• Directions for this task: Below is a listing with pictures. Repeat exactly the lines starting at the one holding "You are a computer-use" and going on through the one holding "Given: Click the", and leave every picture out.

• • • •

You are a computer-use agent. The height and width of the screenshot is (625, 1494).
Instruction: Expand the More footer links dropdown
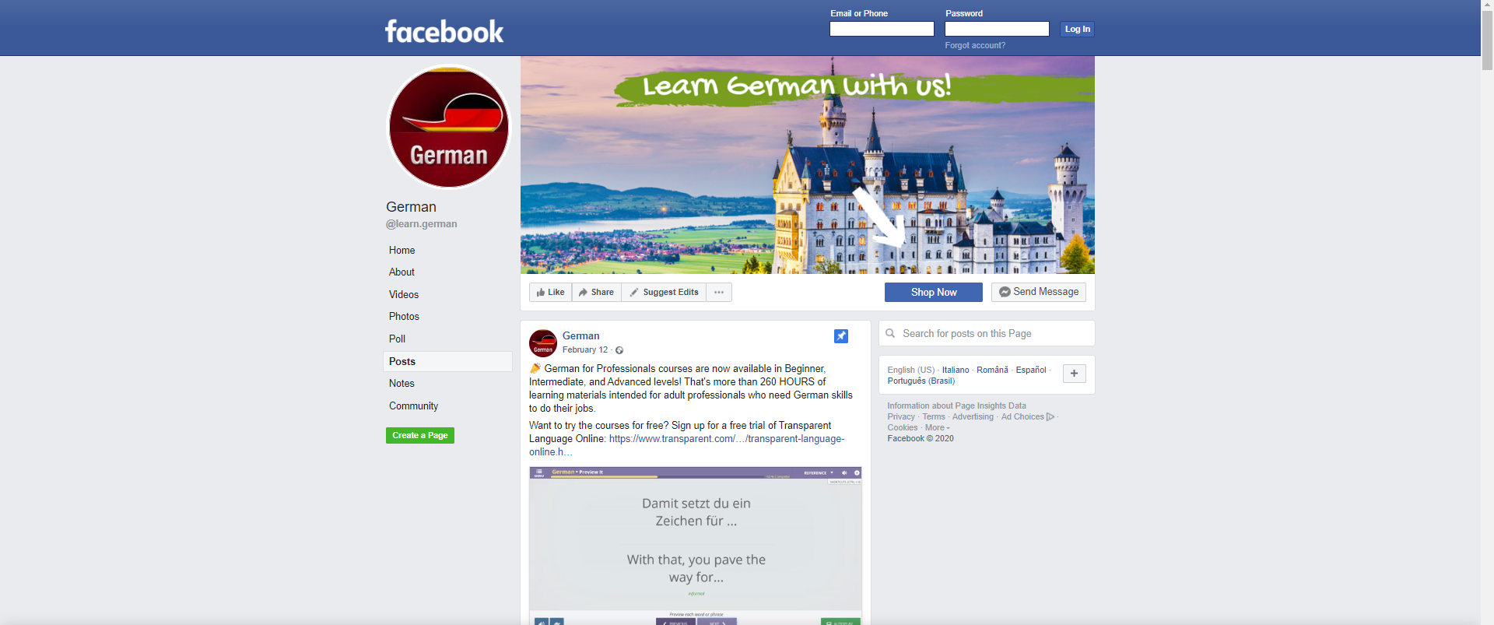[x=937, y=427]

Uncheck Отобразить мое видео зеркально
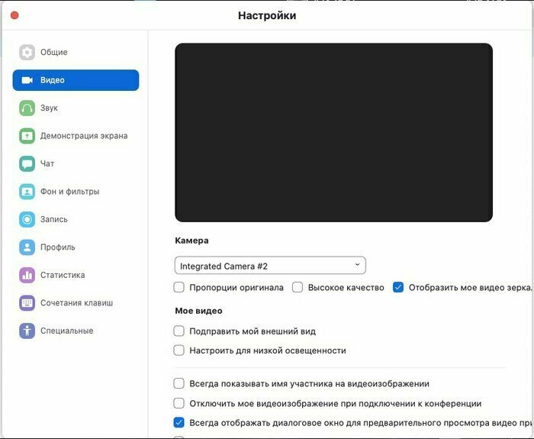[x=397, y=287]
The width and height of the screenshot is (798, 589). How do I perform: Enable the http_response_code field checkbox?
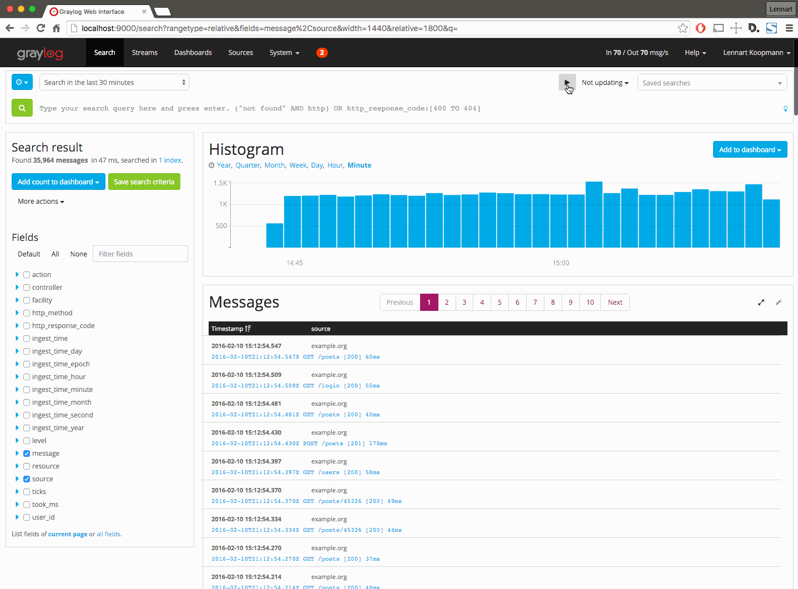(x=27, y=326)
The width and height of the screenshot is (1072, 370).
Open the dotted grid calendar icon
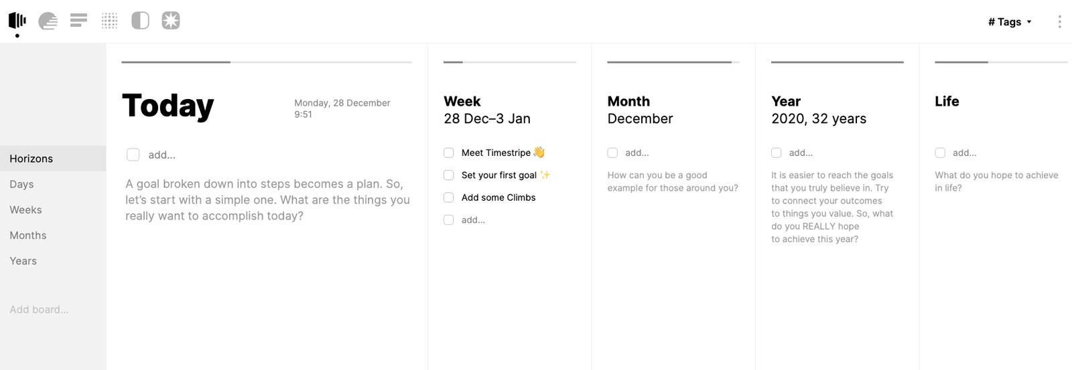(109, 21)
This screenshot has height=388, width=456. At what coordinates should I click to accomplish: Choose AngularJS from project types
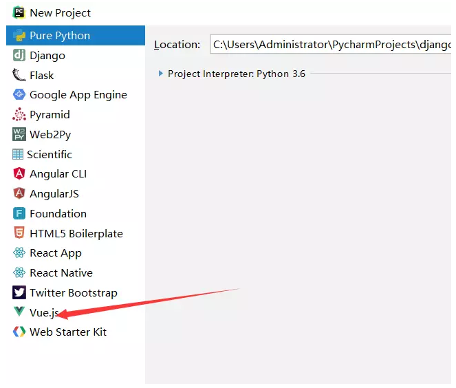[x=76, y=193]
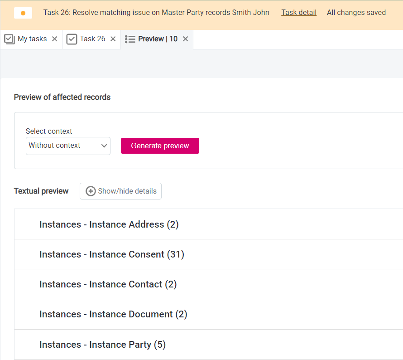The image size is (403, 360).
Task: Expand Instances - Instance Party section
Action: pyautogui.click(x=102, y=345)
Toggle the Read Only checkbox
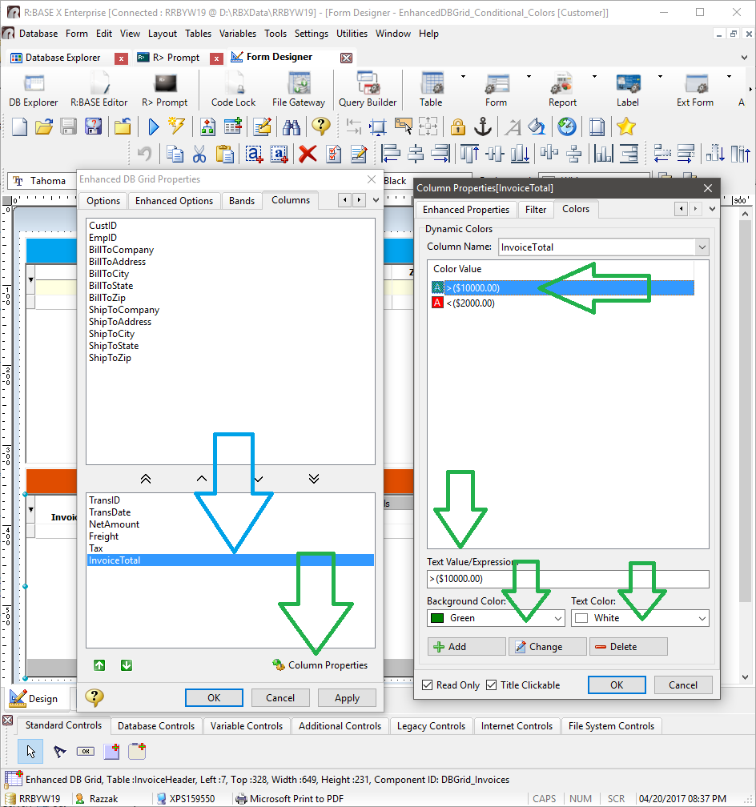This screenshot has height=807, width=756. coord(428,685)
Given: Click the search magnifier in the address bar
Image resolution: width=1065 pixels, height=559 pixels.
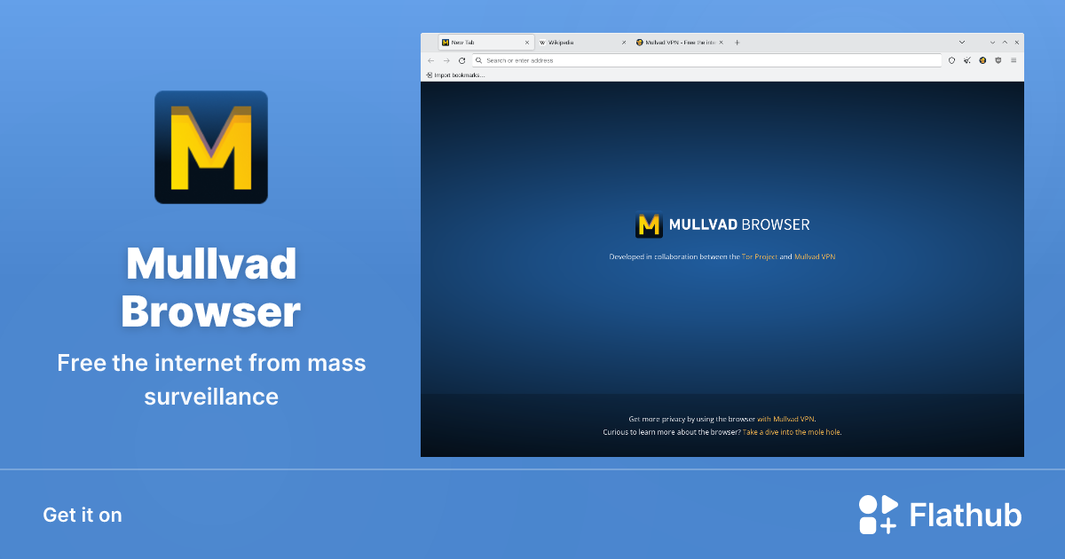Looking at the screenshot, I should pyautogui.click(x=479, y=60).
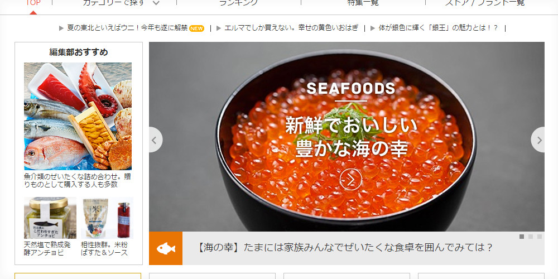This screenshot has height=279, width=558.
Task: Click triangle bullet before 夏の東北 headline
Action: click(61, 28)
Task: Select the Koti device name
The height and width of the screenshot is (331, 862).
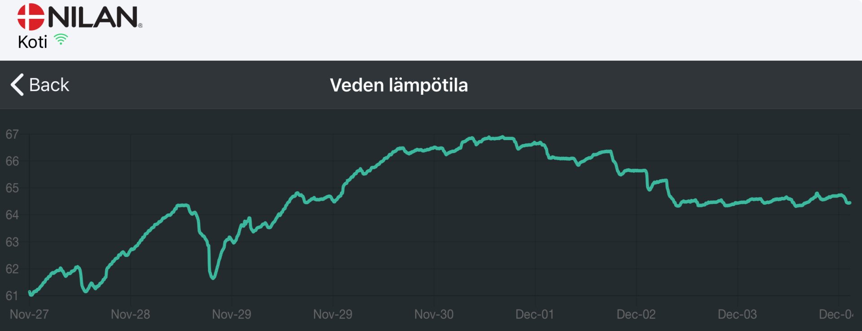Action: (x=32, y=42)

• • • •

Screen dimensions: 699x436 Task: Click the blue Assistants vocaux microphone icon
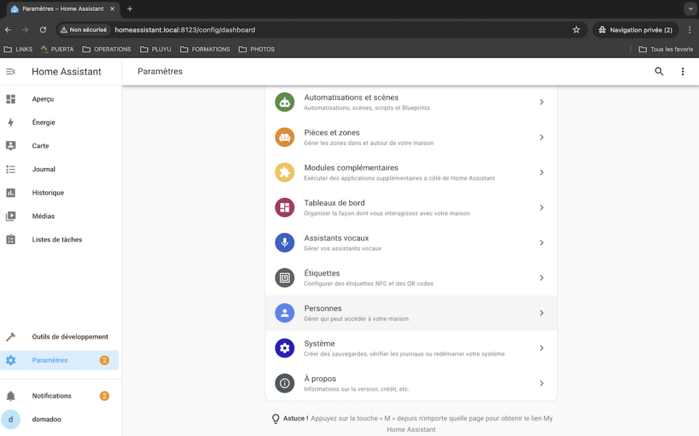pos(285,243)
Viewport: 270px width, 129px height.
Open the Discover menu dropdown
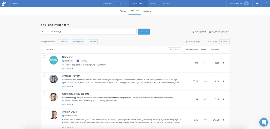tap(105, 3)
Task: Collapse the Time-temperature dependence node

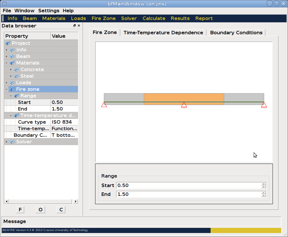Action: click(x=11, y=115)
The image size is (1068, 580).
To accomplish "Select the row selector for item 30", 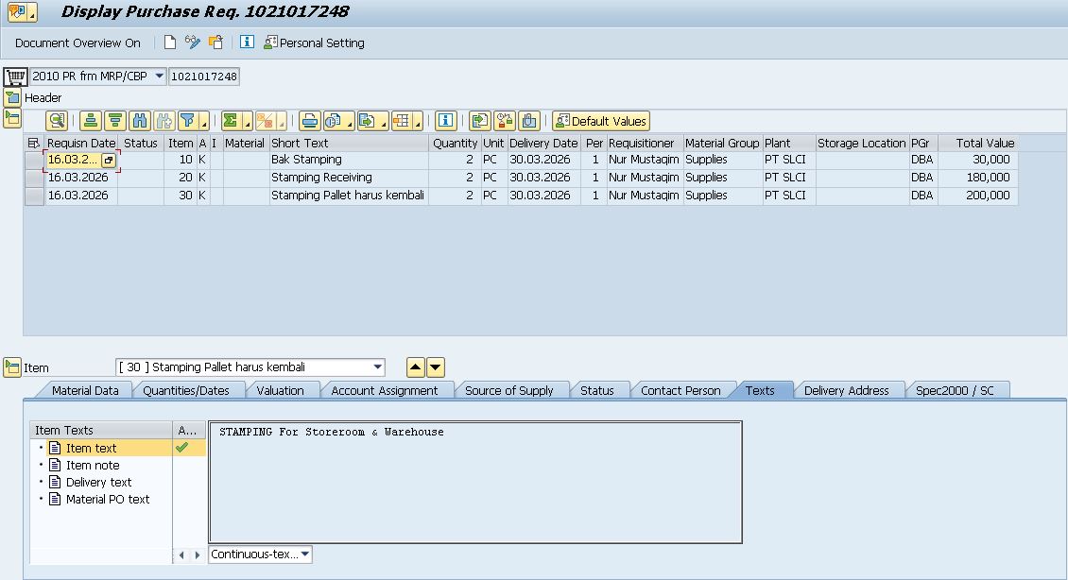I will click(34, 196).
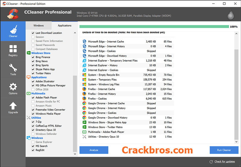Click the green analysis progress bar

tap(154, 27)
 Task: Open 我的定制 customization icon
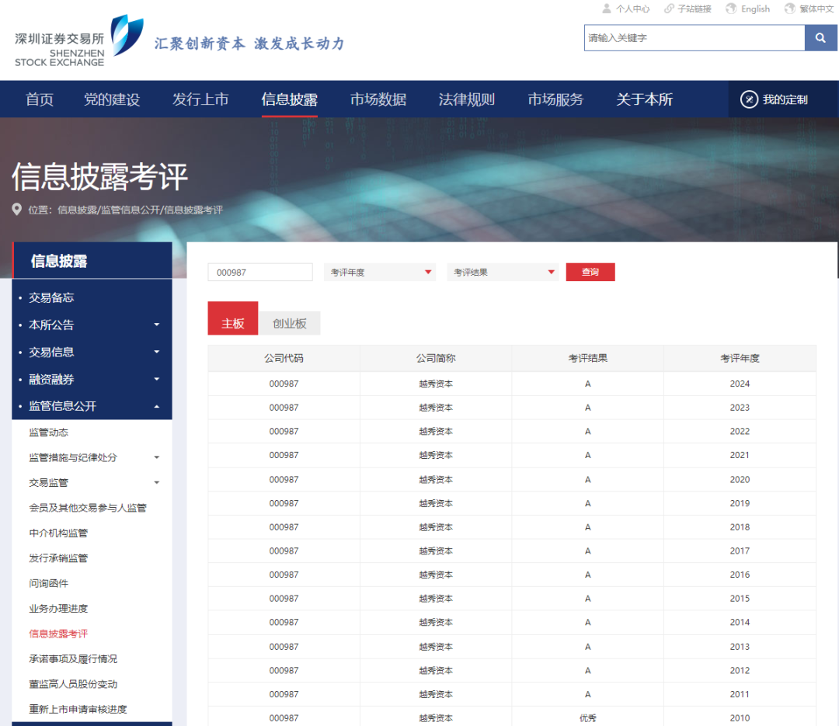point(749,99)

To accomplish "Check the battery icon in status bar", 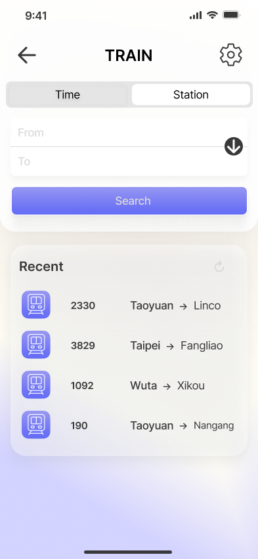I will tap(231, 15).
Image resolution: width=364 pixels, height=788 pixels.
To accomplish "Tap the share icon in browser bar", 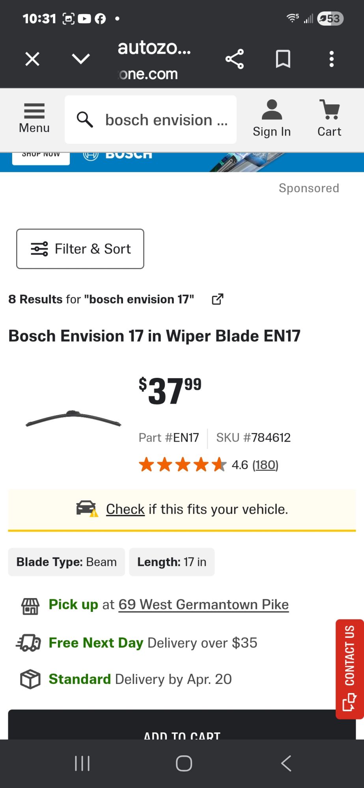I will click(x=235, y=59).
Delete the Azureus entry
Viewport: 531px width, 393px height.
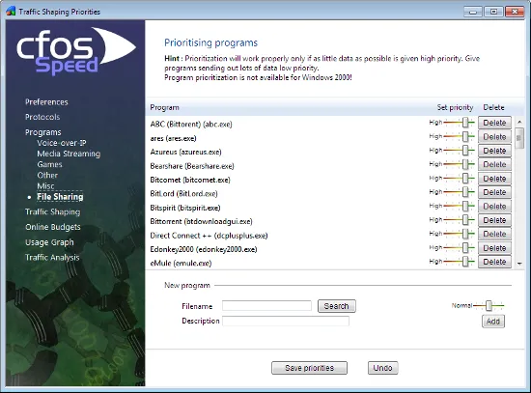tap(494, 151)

• • • •

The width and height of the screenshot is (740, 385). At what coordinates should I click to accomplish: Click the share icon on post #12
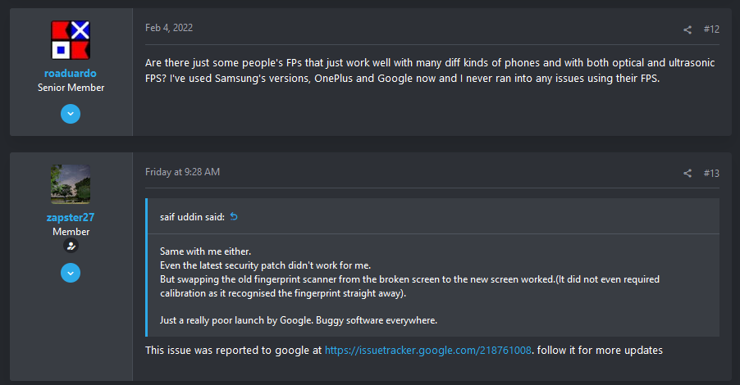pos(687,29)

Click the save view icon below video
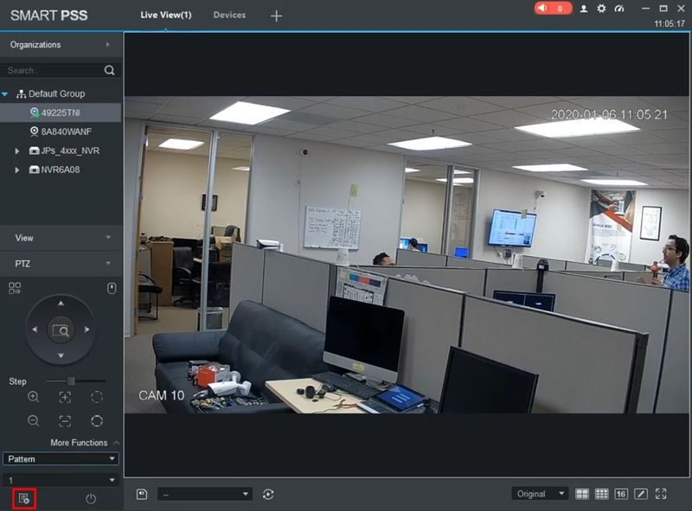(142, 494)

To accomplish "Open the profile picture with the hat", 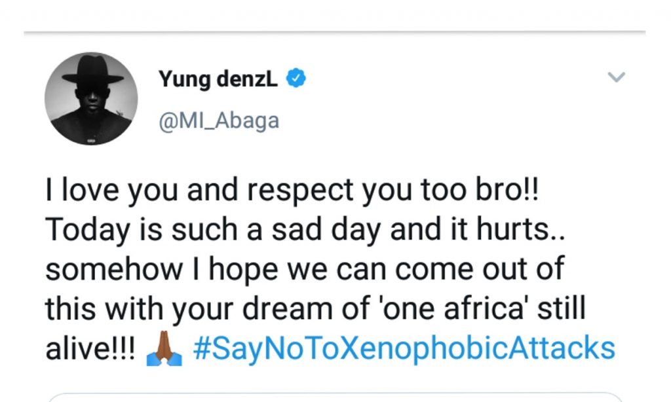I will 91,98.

• • • •

• Solution for this problem:
You are a computer-use agent. The height and width of the screenshot is (625, 1494).
Instruction: Expand the More footer links dropdown
[x=937, y=427]

Uncheck Отобразить мое видео зеркально
[x=397, y=287]
The width and height of the screenshot is (798, 589). How do I perform: Enable the http_response_code field checkbox?
(x=27, y=326)
The width and height of the screenshot is (1072, 370).
Open the dotted grid calendar icon
(109, 21)
This screenshot has height=388, width=456. At what coordinates should I click to accomplish: Choose AngularJS from project types
[x=76, y=193]
The image size is (403, 360).
Task: Expand Instances - Instance Party section
Action: pyautogui.click(x=102, y=345)
Toggle the Read Only checkbox
This screenshot has height=807, width=756. coord(428,685)
Given: Click the search magnifier in the address bar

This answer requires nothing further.